> Work instructions: Find the line with "Task: Open the year dropdown showing 2025" in the records below, then please transcribe it and every later line exactly, omitting the pictures and adding nothing.
Segment Start: Information
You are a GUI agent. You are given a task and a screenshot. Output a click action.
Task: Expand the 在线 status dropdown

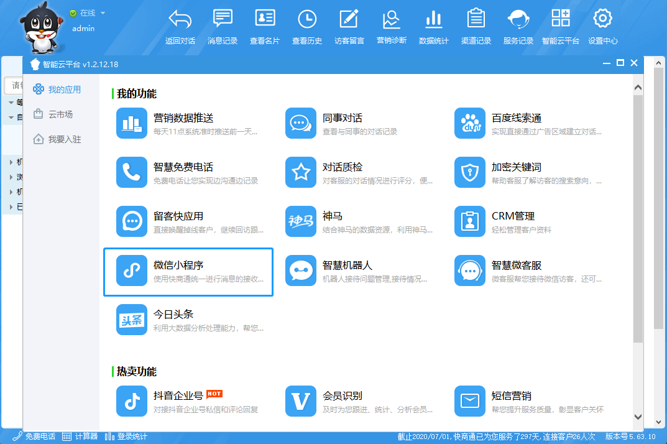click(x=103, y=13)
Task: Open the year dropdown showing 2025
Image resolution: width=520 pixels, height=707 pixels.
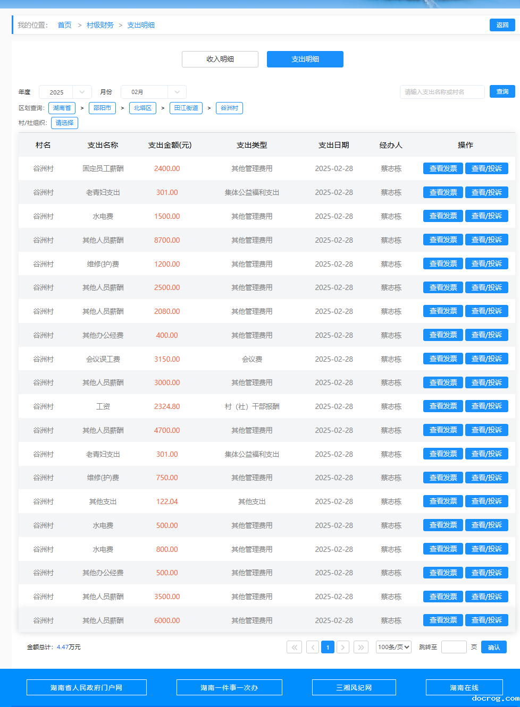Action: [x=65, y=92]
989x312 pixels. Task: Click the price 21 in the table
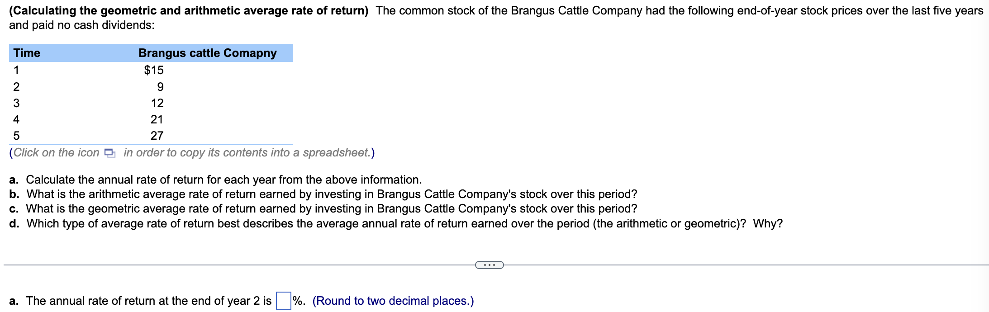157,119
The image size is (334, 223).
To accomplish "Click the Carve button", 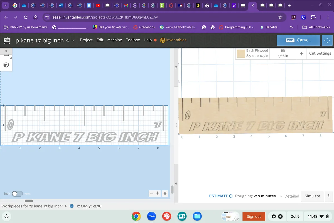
Segment End: Information
> Answer to this task:
Task: Open the year dropdown showing 2025
Image resolution: width=520 pixels, height=707 pixels.
Action: [x=65, y=92]
989x312 pixels. Task: Click the price 21 in the table
157,119
The image size is (334, 223).
To accomplish "Click the Carve button", 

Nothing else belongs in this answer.